Excerpted passage:
========================================
As we move forward with our 30-part (wow, it really sound painstaking when I put it like that, no?) series, it's time to check out our fourth team from the five-team NL Central.
For those unaware what we're doing with the All-Time Single-Season teams, it's pretty much as straight-forward as the name sounds. We're finding the best individual single-season at each position per franchise and making an All-Star team of those seasons. See the previous three entries above for more information.
A few quick housekeeping items:
1. Many of the pre-1900 years included underhanded pitching and several other stark contrasts from today's game, so it's unlikely we'll include many, if any, players from the very early era.
2. We're only going to use an individual player once, even if he jumped positions and still may have qualified in several places.
Time for the Big Red Machine ...
CATCHER - Johnny Bench, 1972
The only decision here was which Bench season to use and we're going with his second MVP campaign. That time around, he hit .270/.379/.541 (166 OPS+) with 40 homers and 125 RBI. He walked 100 times compared to just 84 strikeouts, led the majors in sacrifice flies and intentional walks -- in addition to homers and RBI -- and posted the best single-season WAR for a catcher in baseball history (Fangraphs version).
Not only that, Bench won a Gold Glove in part because he was stellar in working with the pitching staff but also in part due to him throwing out a whopping 56 percent of would-be basestealers (league average was 37 percent). In 1,139 2/3 innings behind the plate, he allowed only two passed balls.
Also under consideration were about five to eight other Bench seasons, most strongly his 1970 MVP season and Ernie Lombardi's 1938 season.
FIRST BASE - Joey Votto, 2010
This was awfully tough. Hall of Famers Tony Perez and Frank Robinson (who had two strong seasons with more appearances at first than in the outfield) weren't even the runners up. That honor went to the man with Popeye-like forearms (seriously, go check 'em out!), my fellew Indiana Hoosier Ted Kluszewski.
In 1954, Big Klu hit .326/.407/.642 (167 OPS+) with 28 doubles, 49 homers, 141 RBI and 104 runs, finishing second in MVP voting.
Here's Votto's line in 2010: .324/.424/.600 (171 OPS+), 36 doubles, 37 homers, 113 RBI, 106 runs and 16 stolen bases to boot.
========================================
What is asked:
Pick up the baseball article right after its last sentence and write the next part.

Given data:
========================================
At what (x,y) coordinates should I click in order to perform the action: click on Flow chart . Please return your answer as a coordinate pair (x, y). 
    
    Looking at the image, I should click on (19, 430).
========================================
Output below:
I'm open to either pick, but I'm going Votto by the slimmest of margins.
Other than the four names listed above, Frank McCormick, Lee May, Sean Casey and Hal Morris got a quick glance -- but not much more than that.
SECOND BASE - Joe Morgan, 1976
Much like Bench, the only real decision here was which Morgan season to choose. Though WAR shows the first of Morgan's two MVP seasons (1975) as superior, that's mostly due to the defensive component and I'm still finding it difficult to fully trust backdated defensive metrics. I'm fine with those who do, but this is my decision here.
And while he still obviously played stellar defense (winning a Gold Glove), Morgan put together his best offensive season ever in 1976. He hit .320/.444/.576 (186 OPS+) with 30 doubles, five triples, 27 homers, 111 RBI, 113 runs and 60 stolen bases. Not only that, but he walked 114 times against only 41 strikeouts and led the majors in sac flies. Wow.
Aside from more than a handful of Morgan seasons, we also looked at a few Brandon Phillips campaigns (2011 in particular), Pete Rose in 1965 (we'll see him in a few other spots, too) and, hey, why not throwing a little Ron Oester, Lonny Frey, Miller Huggins and Bip Roberts?
SHORTSTOP - Barry Larkin, 1996
Dave Concepcion was very good for a long time and even finished with two top-10 finishes in MVP voting. His performance in those two seasons, 1979 and 1981, are certainly worthy of mention.
However, this is all Hall of Famer Barry Larkin.
Larkin actually won his MVP in 1995, but he was better in 1996. Take a look.
1995: .319/.394/.492, 134 OPS+, 29 2B, 6 3B, 15 HR, 66 RBI, 98 R, 51 SB, 61 BB, 49 K
1996: .298/.410/.567, 155 OPS+, 32 2B, 4 3B, 33 HR, 89 RBI, 117 R, 36 SB, 96 BB, 52 K
Larkin won both the Gold Glove and Silver Slugger in both respective seasons. His WAR in both baseball-reference.com and Fangraphs.com versions was higher in 1996.
Of course, in 1995, Larkin played 21 fewer games due to the strike-shortened season. I'm good with picking either season. This is subjective.
Few aside from Larkin and Concepcion were considered, but remember Felipe Lopez in 2005?
THIRD BASE - Tony Perez, 1970
Wait, what? Yes, Perez manned third base until a permanent move across the diamond in 1972. In '70, 153 of his 157 starts came at the hot corner and he was stellar, hitting .317/.401/.589 (158 OPS+) with 28 doubles, six triples, 40 homers, 129 RBI, 107 runs and eight stolen bases. He checked in at third in a crowded MVP field behind Bench and Billy Williams and in front of the likes of Bob Gibson, Rose, Roberto Clemente, Willie Stargell, Hank Aaron and Willie McCovey.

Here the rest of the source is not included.